Microsoft Confirms 10,000 Layoffs Amid Recession, Plans to Invest Heavily in AI

Microsoft
(Image credit: Shutterstock)

We reported yesterday that Microsoft could announce the elimination of 10,000 positions this week. Today, in a memo sent out (opens in new tab) to all Microsoft employees, CEO Satya Nadella confirmed the disappointing news.

To put the layoffs into perspective, Nadella explained, “[We’re] seeing organizations in every industry and geography exercise caution as some parts of the world are in a recession and other parts are anticipating one… we as a company must strive to deliver results on an ongoing basis, while investing in our long-term opportunity.”

The workforce reduction, which Nadella says represents just under 5% of its global footprint of 220,000 employees, will occur between now and the close of Microsoft’s fiscal third quarter (March 31, 2023). Unfortunately, some employees will receive notices of dismissal as early as today, while others will face their fate with the company in the coming days and weeks. 

The mass layoffs mean that Microsoft will take a $1.2 billion charge during fiscal Q3, in part to cover severance packages for employees. Speaking of which, Microsoft says that it will offer departing employees “above-market severance pay,” six months of continuing healthcare, and stock vesting for an additional six months.

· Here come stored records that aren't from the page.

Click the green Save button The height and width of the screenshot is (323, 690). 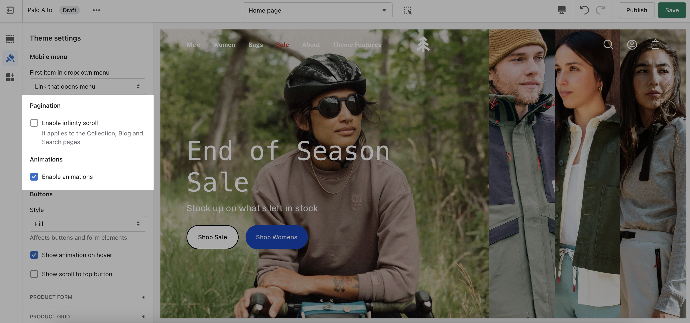672,10
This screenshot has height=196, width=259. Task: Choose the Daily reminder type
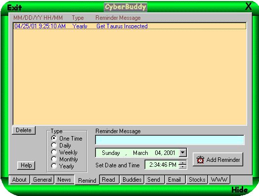[x=54, y=145]
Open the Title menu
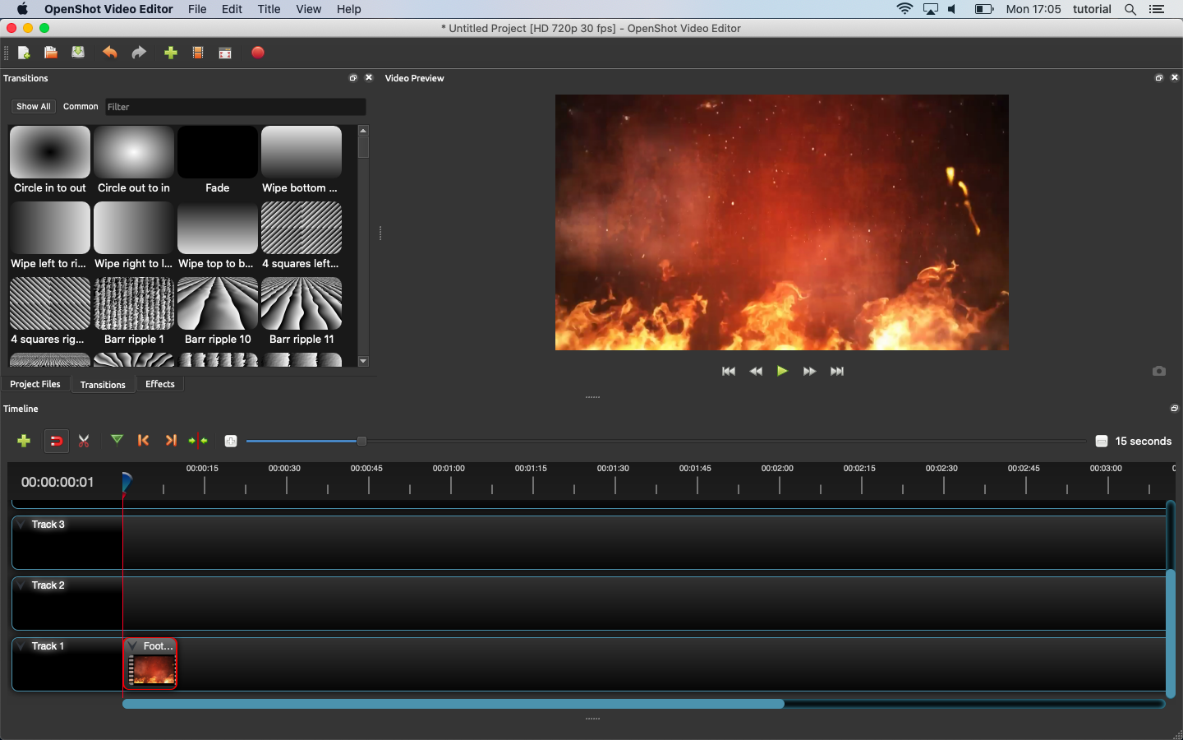 [x=269, y=9]
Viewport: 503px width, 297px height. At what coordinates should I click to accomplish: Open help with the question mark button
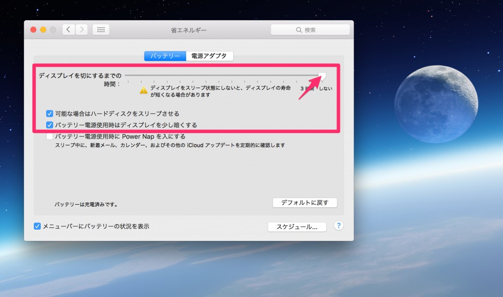[x=338, y=226]
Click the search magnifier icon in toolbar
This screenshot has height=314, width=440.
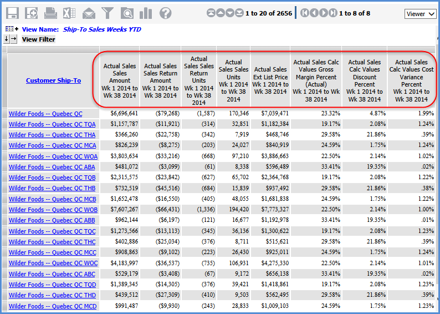point(127,13)
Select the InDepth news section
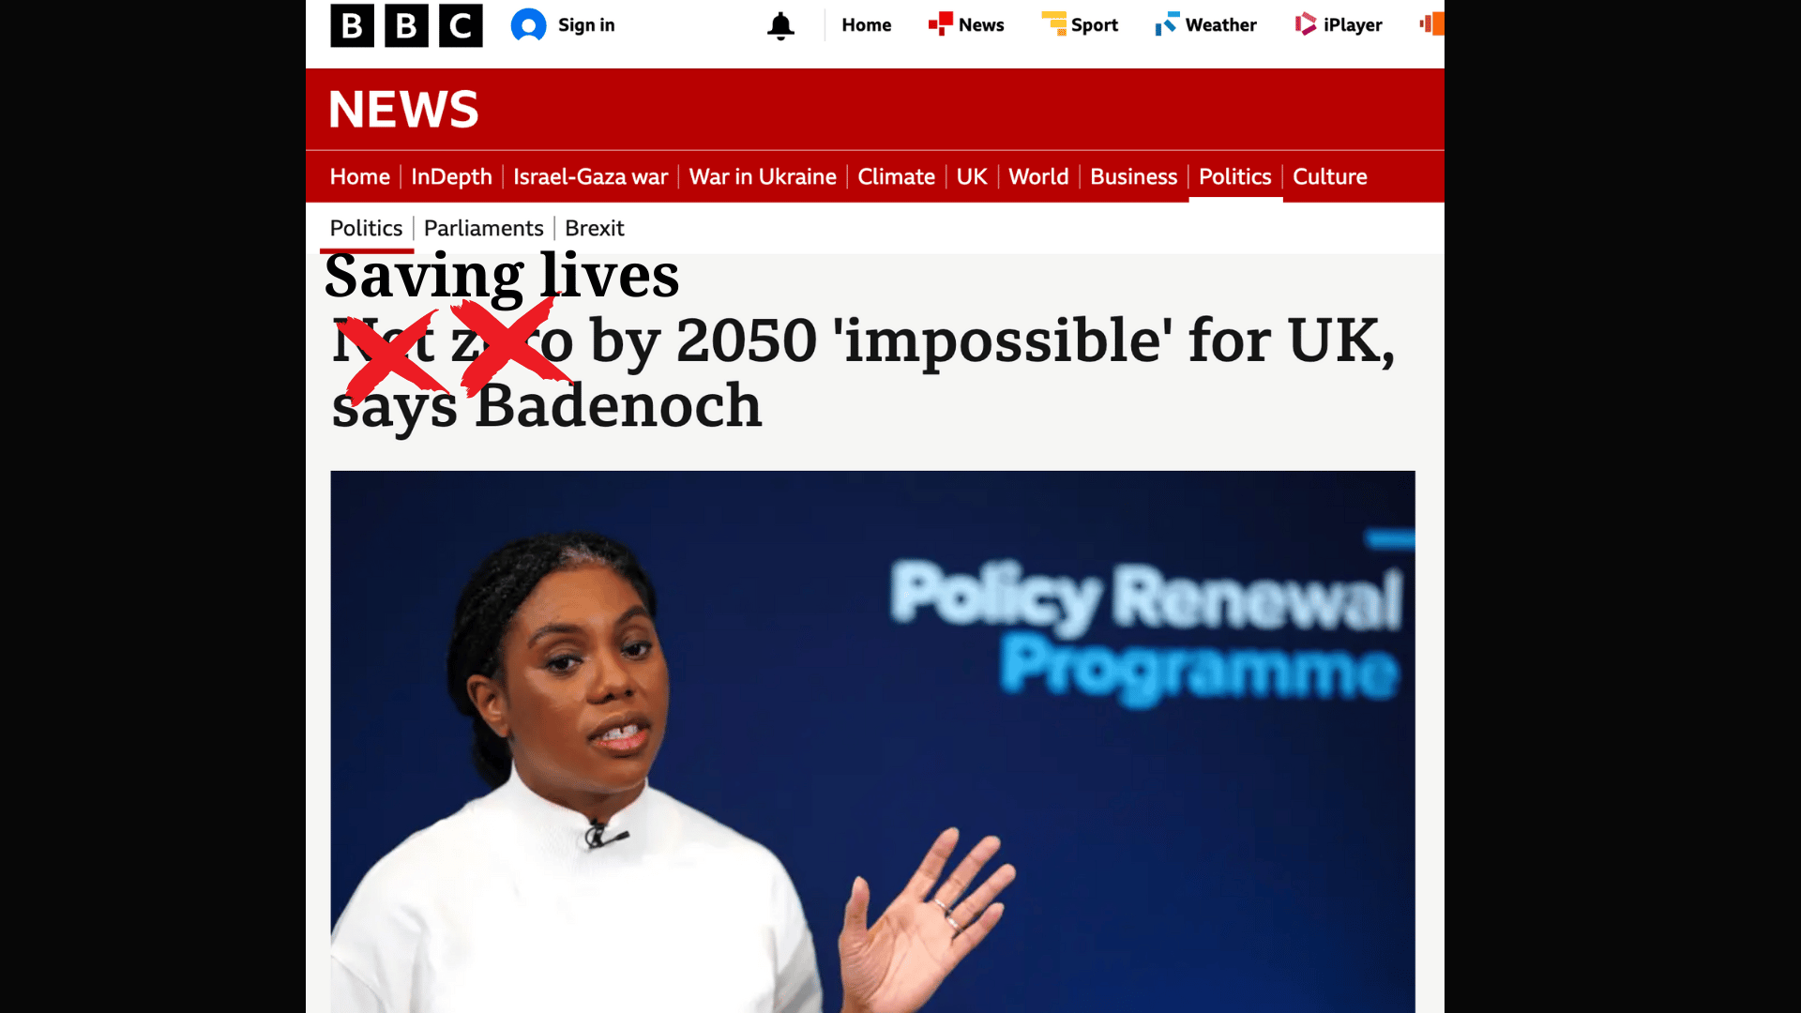Viewport: 1801px width, 1013px height. tap(451, 176)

“As a company, our success must be aligned to the world’s success,” Nadella continued. “That means every one of us and every team across the company must raise the bar and perform better than the competition… If we deliver on this, we will emerge stronger and thrive long into the future; it’s as simple as that.”

Despite this massive workforce reduction, Microsoft will “continue to hire in key strategic areas.” Nadella boasted in an interview two weeks ago with CNBC that he is “super long on India” and envisions the country elevating from its current fifth-place position to third place in global economies by 2030. He added, “India is an exception in a challenging world.” 

Artificial intelligence is the next big mountain to climb in computing, and India is number one in the sector. So, it stands to reason that India will play a significant role in Microsoft’s more selective new hires in the coming months and years.

While 10,000 layoffs is a big number, it’s not the largest in the company’s history; Microsoft eliminated 18,000 positions in 2014. However, we should note that workforce reduction occurred during the transition from former CEO Steve Ballmer to Nadella. In addition, two-thirds of that figure came from employees let go following Microsoft’s doomed Nokia Devices and Services acquisition. 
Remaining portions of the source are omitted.